One of the first, and perhaps most important things for us to remember is that, just as the farmer in the first parable has little to do with the growth of the seeds, so, too, we have little to do with the growth of God’s kingdom. Just as nature eventually ensures the sprouting and growth of the seeds, so, too, the nature of God’s kingdom is to grow and to be seen and witnessed. We are like the farmer, waiting for the seeds of God’s kingdom to grow and take root, yet knowing though that it will happen. Because this is what God’s kingdom does. It happens.

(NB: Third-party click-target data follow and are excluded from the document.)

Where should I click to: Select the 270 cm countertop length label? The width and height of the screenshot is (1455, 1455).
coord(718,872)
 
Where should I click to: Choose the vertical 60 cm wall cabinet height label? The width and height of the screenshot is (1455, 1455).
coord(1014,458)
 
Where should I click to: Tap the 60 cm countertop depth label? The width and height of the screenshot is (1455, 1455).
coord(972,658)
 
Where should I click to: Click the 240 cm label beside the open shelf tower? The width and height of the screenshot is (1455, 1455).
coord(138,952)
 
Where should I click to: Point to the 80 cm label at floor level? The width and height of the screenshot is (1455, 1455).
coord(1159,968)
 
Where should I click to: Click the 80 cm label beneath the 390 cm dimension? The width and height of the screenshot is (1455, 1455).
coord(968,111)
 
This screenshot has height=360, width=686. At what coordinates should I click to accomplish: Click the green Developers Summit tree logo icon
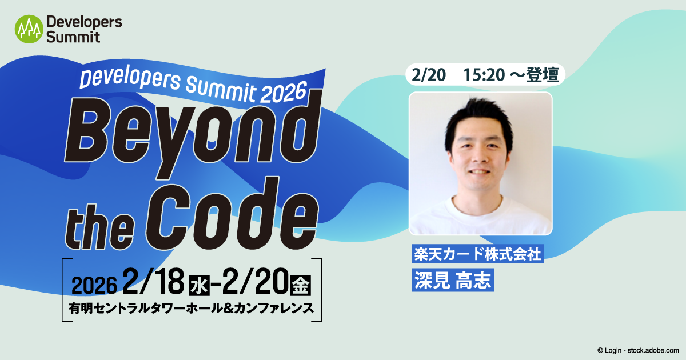pos(29,29)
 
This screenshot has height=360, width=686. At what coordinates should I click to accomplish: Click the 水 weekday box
pos(197,283)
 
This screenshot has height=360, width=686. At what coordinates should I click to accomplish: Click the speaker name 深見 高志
pos(452,280)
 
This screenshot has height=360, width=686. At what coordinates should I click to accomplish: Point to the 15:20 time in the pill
pos(484,74)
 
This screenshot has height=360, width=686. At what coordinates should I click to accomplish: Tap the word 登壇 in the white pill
pos(543,74)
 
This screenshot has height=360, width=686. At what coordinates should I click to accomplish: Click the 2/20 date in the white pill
pos(426,74)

Then, the second lesson is that God’s kingdom cannot be likened to amazing trees, such as the cedars of Lebanon. Or the redwoods of California. Or the oaks of Kentucky. Or of any other tall, majestic tree. No, God’s kingdom is likened to that of a shrub. A mustard shrub. An ordinary plant that shows up and takes a place over inch by inch. And that eventually ends up changing the entire landscape. Some might consider it a nuisance. Others might think it is too much of a good thing. And yet others, like the birds in our parable, might find a place where they can be safe. A place where they will be happy. 

The question for us as we leave here is what is next? Knowing what is happening demographically in our country. Knowing what is happening demographically in our congregations. Knowing that God’s kingdom will move forward no matter what happens, wiil we chose to be a part of it? To go more deeply into our neighborhoods? To go more deeply into relationship with those who might look a little different from us, but who have, as we do, the same desire for shelter and security? For hospitality? For sanctuary and sustenance? Will we chose to be a part of God’s kingdom at work and, as a result, to be transformed by the ordinary in ways unimaginable? Just as each of us has been transformed by the unimaginable acts of our Savior, Jesus Christ?

I hope so, dear friends. I hope it is time to let the farmer in each of us go free! Amen.

Preached June 14, 2018, at Lutheran Seminary of the Southwest, Austin, TX.